(REQUIRED WORK)
[a] Transcribe the stretch of the Gemini Omni and 3.5 article from "The demo reel" through "the gated PDF.".
[b] Go on writing the article about the Gemini Omni and 3.5 launch, picking up after its final sentence.

(TEXT BLOCK)
Gemini Omni and 3.5 land with multimodal demos
Google's new flagships are sold on photos, slides and video. The brands cited in answers will be the ones whose visual assets are machine-readable.
Key takeaways
- Google launched Gemini Omni and Gemini 3.5 with nine multimodal demos, not benchmarks.
- The unit of retrieval is moving from text passages to images, charts, slides and video frames.
- Industrial groups with deep visual archives have an asymmetric advantage if assets are captioned and public.
- Multilaterals risk losing citation credit on their own charts when PDFs lack persistent captions and DOIs.
- Gemini rarely shows sources in voice and app modes; track whether your framing appears in answers, not just whether you are linked.
Google has rolled out two new flagships, Gemini Omni and Gemini 3.5, and the company's own blog leads with nine demos rather than a benchmark table. That choice is the story. The Google AI blog frames both models around live multimodal tasks: reading a whiteboard, parsing a chart in a PDF, narrating what a phone camera sees, stitching reasoning across video frames. Benchmarks come later, if at all.
For anyone tracking how brands surface in AI answers, the format of the announcement matters more than the model names. Google is signalling that the unit of retrieval is shifting from the text passage to the multimodal artefact.
The demo reel is the spec sheet
Nine vignettes, almost all of them video or image-first. A user points a camera at a broken appliance and asks for a fix. Another drops in a research paper and asks Gemini to summarise the figures, not the abstract. A third walks through a slide deck and gets a verbal critique. The model is being sold on its ability to read what is shown, not only what is written.
Two implications follow. First, Google is conceding that the interesting queries in 2026 are not typed. They are spoken, pointed at, or uploaded. Second, the retrieval surface that feeds those answers has to include assets the open web has historically under-indexed: diagrams, slides, product photography, recorded talks, datasheets.
That is awkward for the standard B2B content stack, which is still optimised for the 1,200-word blog post and the gated PDF.

(ENTRIES SUPPLIED)

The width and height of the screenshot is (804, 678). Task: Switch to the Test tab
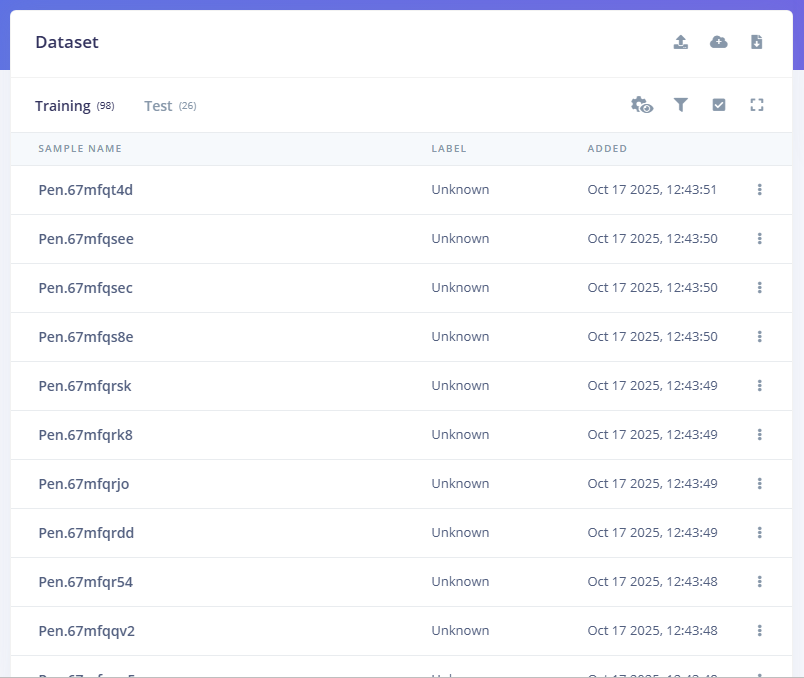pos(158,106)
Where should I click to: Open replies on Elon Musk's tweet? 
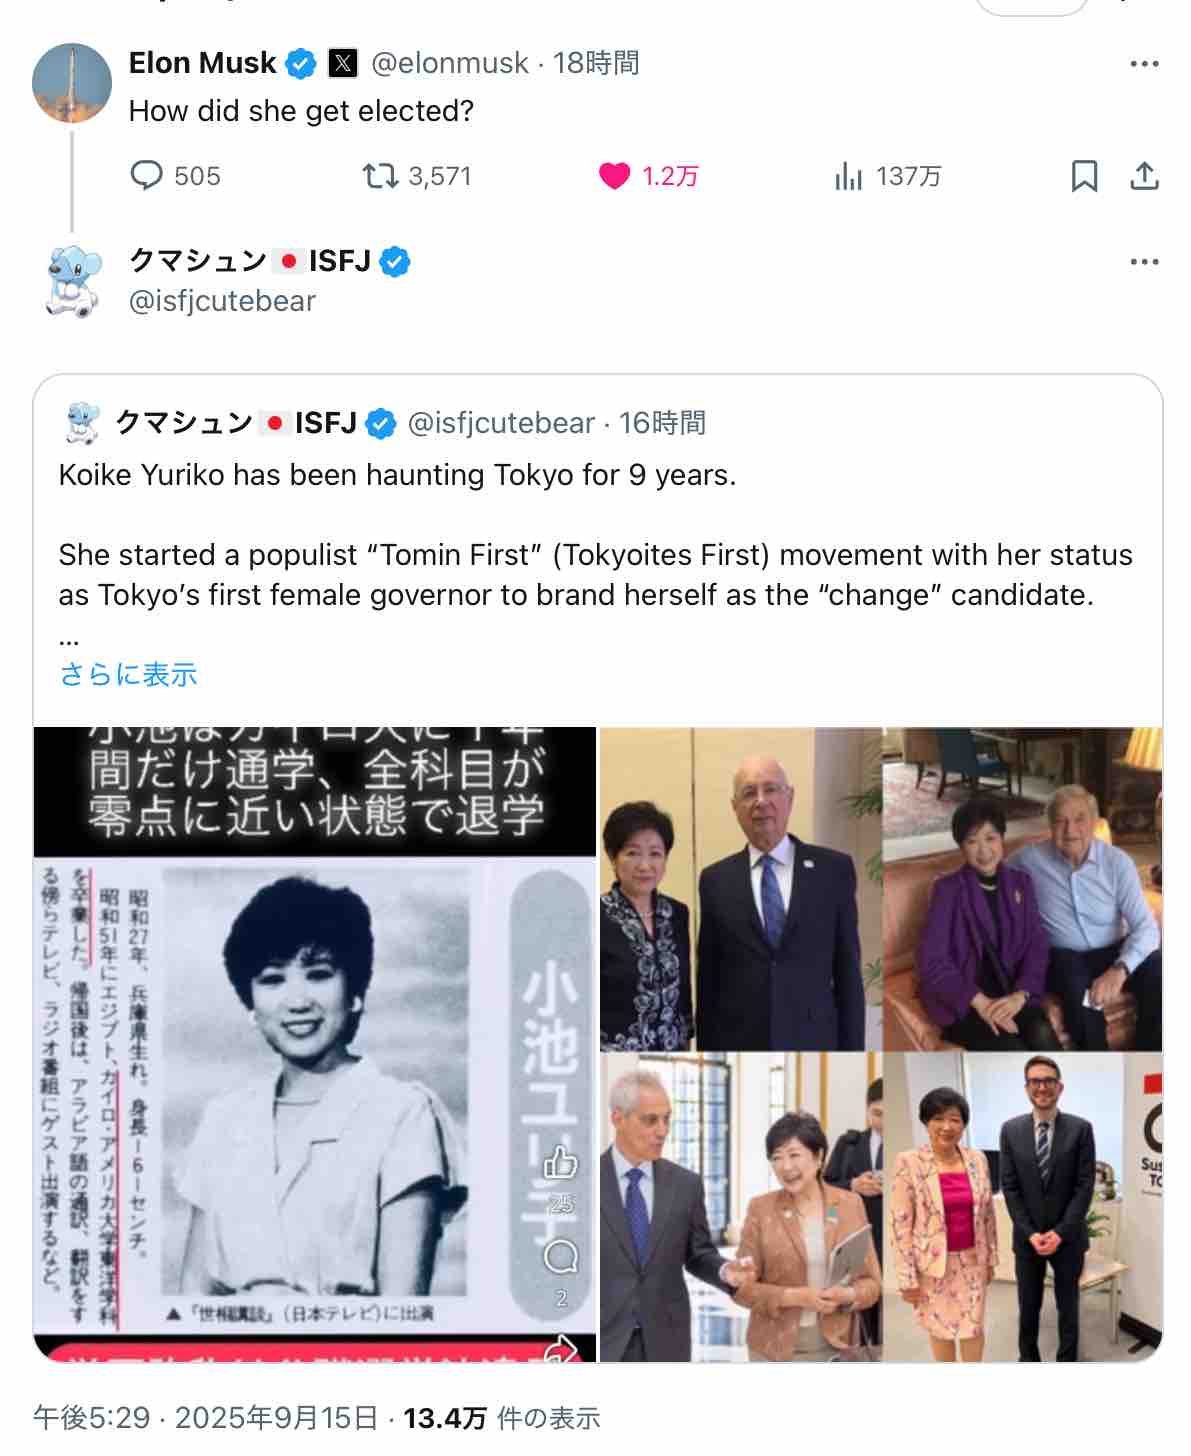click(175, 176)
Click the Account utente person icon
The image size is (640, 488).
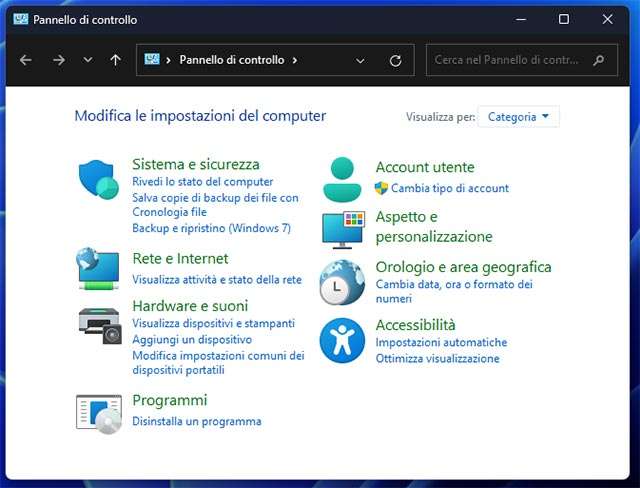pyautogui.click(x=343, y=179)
...
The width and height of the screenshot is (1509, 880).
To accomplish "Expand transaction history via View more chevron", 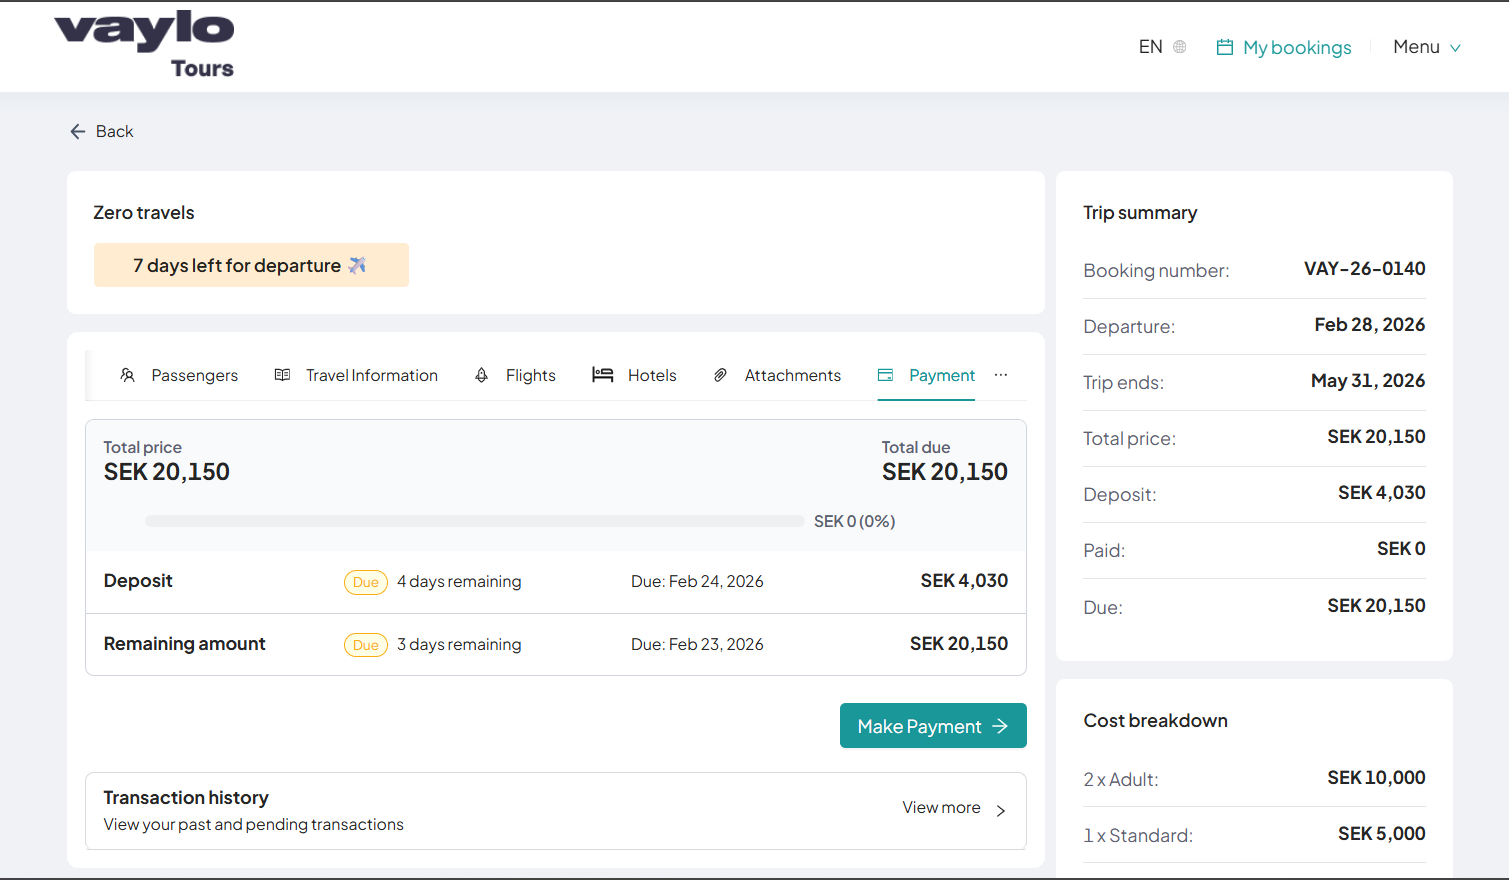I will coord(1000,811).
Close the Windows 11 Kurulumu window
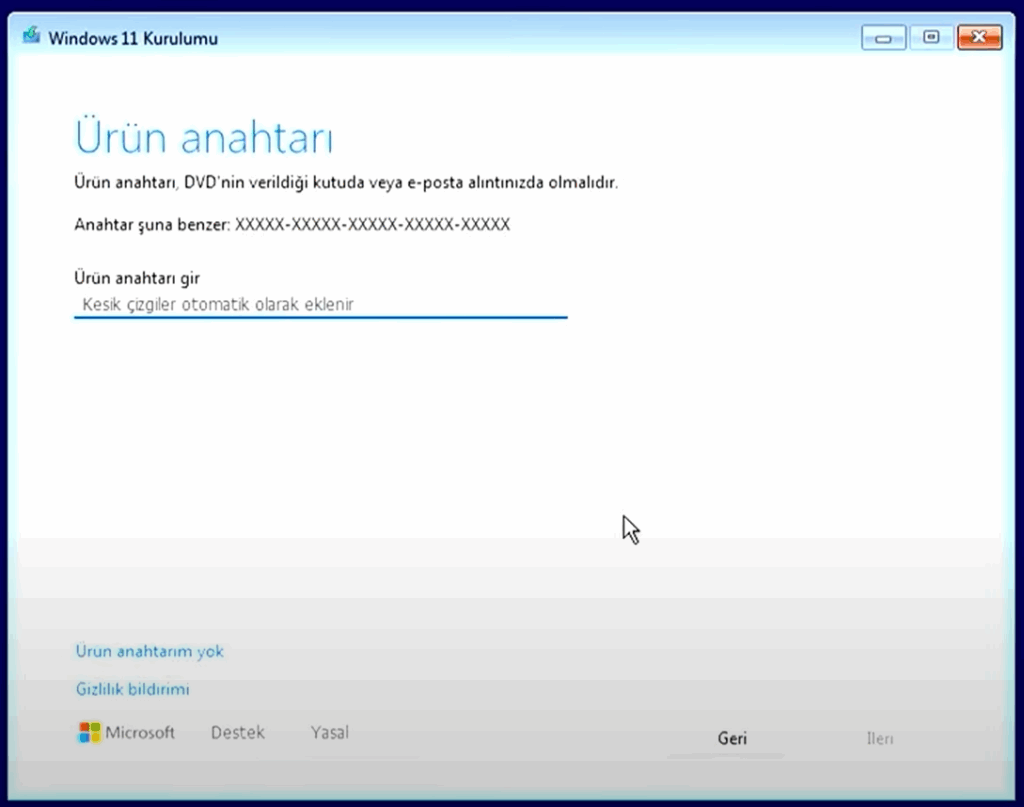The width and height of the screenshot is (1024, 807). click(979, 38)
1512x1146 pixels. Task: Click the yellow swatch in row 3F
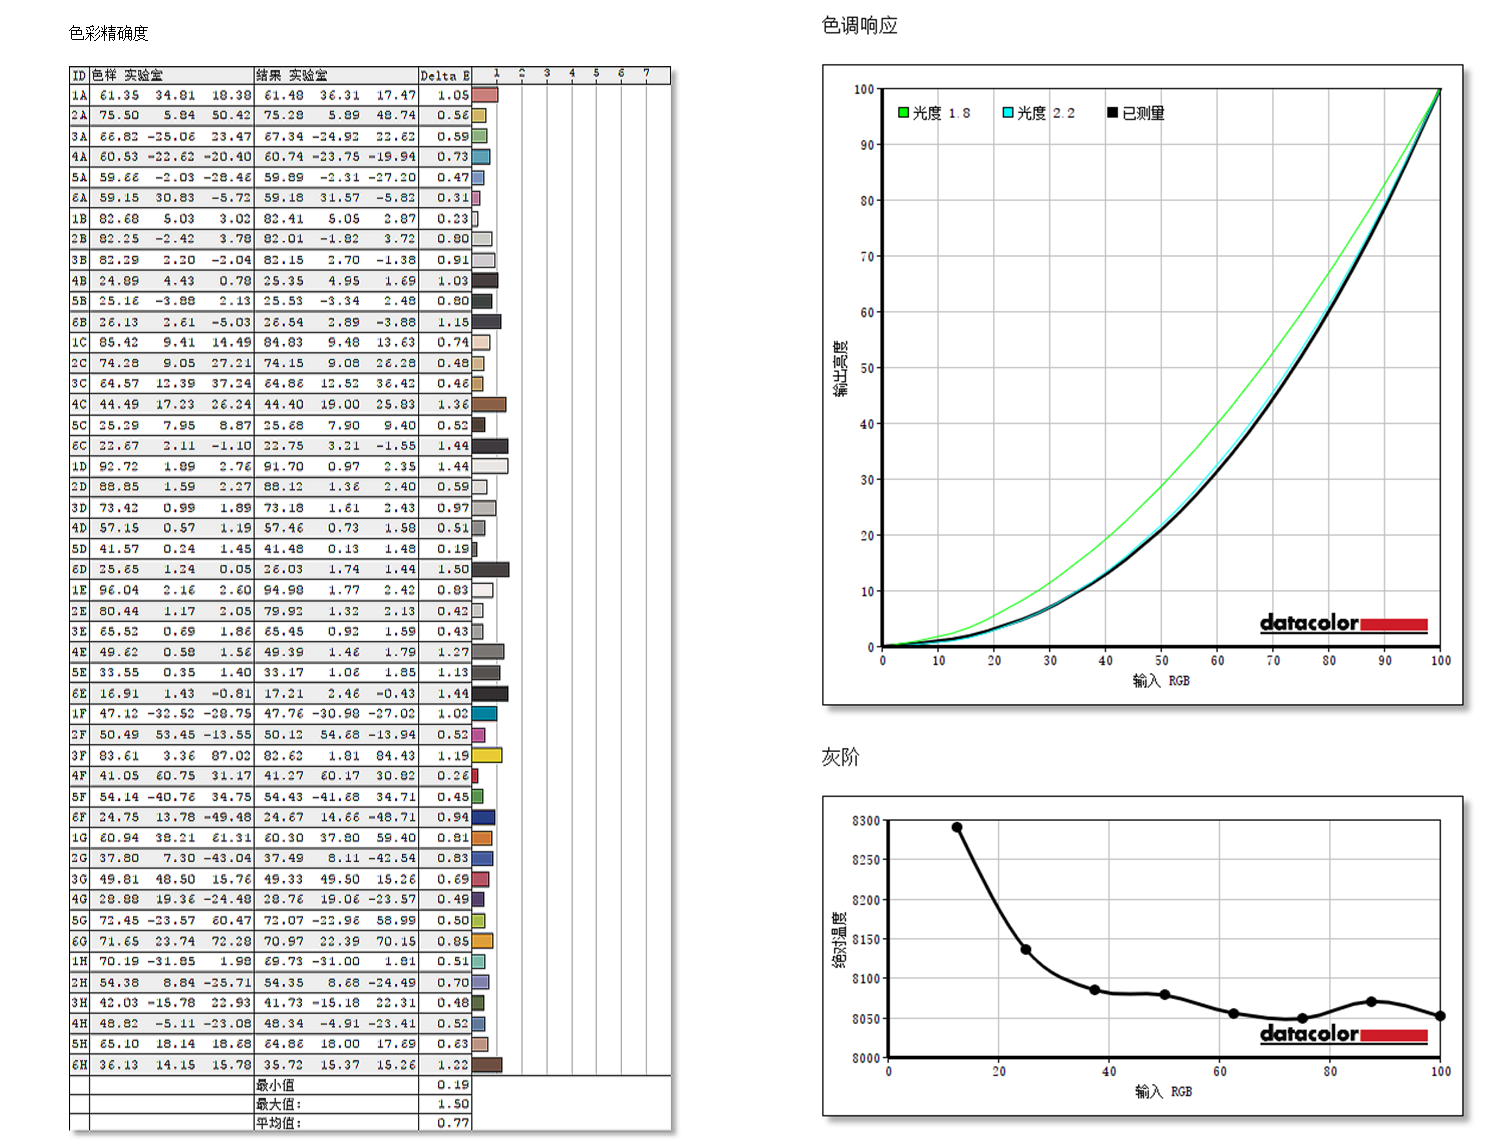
* * *
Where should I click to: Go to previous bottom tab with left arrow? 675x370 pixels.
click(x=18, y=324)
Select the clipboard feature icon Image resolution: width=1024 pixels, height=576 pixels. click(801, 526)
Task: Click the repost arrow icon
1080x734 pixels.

(TASK-BY-TASK ANSWERS)
[a]
The demo reel is the spec sheet
Nine vignettes, almost all of them video or image-first. A user points a camera at a broken appliance and asks for a fix. Another drops in a research paper and asks Gemini to summarise the figures, not the abstract. A third walks through a slide deck and gets a verbal critique. The model is being sold on its ability to read what is shown, not only what is written.
Two implications follow. First, Google is conceding that the interesting queries in 2026 are not typed. They are spoken, pointed at, or uploaded. Second, the retrieval surface that feeds those answers has to include assets the open web has historically under-indexed: diagrams, slides, product photography, recorded talks, datasheets.
That is awkward for the standard B2B content stack, which is still optimised for the 1,200-word blog post and the gated PDF.

[b]
What gets cited when the query is a photograph
Citation behaviour in multimodal mode is not the same as in text mode. When Gemini answers a typed question about, say, Basel III capital requirements, it pulls from a familiar set: regulators, the FT, consultancies, a handful of bank research notes. When the same model answers a photographed question (a screenshot of a term sheet, a picture of a construction site, a frame from a webinar) the retrieval set narrows sharply to whatever it can match visually and semantically at once.
In practice this rewards three things. Source material that is visually distinctive and consistently branded. Documents whose figures and charts carry machine-readable captions and alt text. And video assets with accurate transcripts indexed against timestamps. None of that is new advice. It is now load-bearing.
Industrial groups have an asymmetric advantage here and most are not using it. Holcim, Siemens, Schneider Electric and their peers sit on decades of technical drawings, product imagery and field footage that no competitor and no LLM training set fully covers. If those assets are published with structured captions and accessible transcripts, they become the default visual citation for a category. If they stay locked inside sales portals, a generic stock image wins the answer.
The multilateral problem
Multilaterals and policy institutions face the opposite bind. UNDRR, the World Bank, the IMF and the OECD produce the canonical charts on disaster risk, poverty, inflation and trade. Those charts already appear in AI answers, often without attribution, because they live inside long PDFs that models extract but rarely cite cleanly.
Gemini's new emphasis on parsing PDFs visually raises the stakes. A model that can read a figure on page 47 of a World Bank working paper will quote that figure. Whether it names the World Bank depends on whether the figure carries a persistent caption, a DOI, and a citation string the model recognises as authoritative. Institutions that treat their charts as design objects rather than citable data points will keep losing credit to the aggregators who repackage them.
Financial services: the screenshot problem
Banks and asset managers have spent a decade building locked research portals. Gemini Omni does not care. When a user photographs a Bloomberg terminal or screenshots a research note and asks the model to interpret it, the answer is generated from whatever the model can see in the image plus whatever public commentary exists around the same topic.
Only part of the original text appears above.